- Third baseman
- Born: December 29, 1958 (age 67) Richmond, California, U.S.
- Bats: RightThrows: Right

= Craig Landis =

American baseball player and sports agent (born 1958)

Craig Landis (born December 29, 1958) is an American sports agent and a former professional baseball player. As an agent, he specializes in baseball and represents Los Angeles Angels outfielder Mike Trout.

== Career ==

=== Athlete ===

An All-American in both football and baseball at Vintage High School in Napa, California, Landis was drafted 10th overall by the San Francisco Giants in the first round of the 1977 MLB draft.

He went on to play six seasons of minor league baseball, reaching as high as Triple-A.
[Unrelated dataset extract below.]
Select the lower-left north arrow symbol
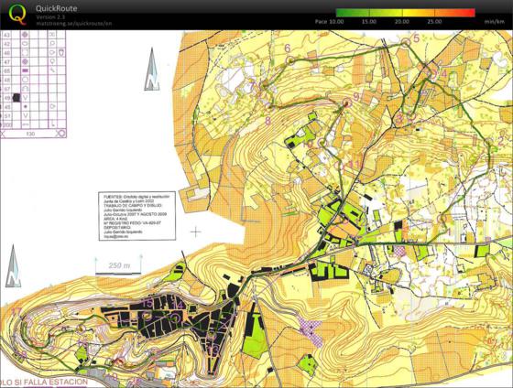This screenshot has height=388, width=513. point(13,266)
After retiring from baseball, Landis accepted a football scholarship to Stanford, where he played defensive back and special teams.

=== Agent ===
Landis earned degrees in economics, and worked on Wall Street before returning to the sports world in 1991, when a friend asked him to represent a high school player in the MLB Draft. He went on to represent players including Paul Konerko, J.J. Hardy, J.J. Putz, Randy Winn and Aaron Rowand. As of 2018, Mike Trout is his only client.

In 2013, Landis expressed his frustration when the Angels renewed Trout's contract for just $510,000 in the wake of his AL Rookie of the Year and MVP runner-up season. Landis said: "Because Mike has less than three years of major league service and has not yet reached arbitration, the Angels have the right under the [collective bargaining agreement] to unilaterally impose a salary upon Mike, and they chose to do that today...I asked only that the Angels compensate Mike fairly for his historic 2012 season, given his service time. In my opinion, this contract falls well short of a 'fair' contract, and I have voiced this to the Angels throughout the process."

Prior to the 2014 season, Landis negotiated a six-year, $144.5 million contract for Trout with the Angels. The deal angered some around baseball who felt that Trout could have signed for more money and worried his contract would suppress the market for players in the future. Landis said, "What Mike was trying to accomplish was some financial security, but also keeping the door open for whatever may happen down the road."

== Personal life ==
Landis is the son of Jim Landis, a former All-Star with the Chicago White Sox and a five-time Gold Glove winner.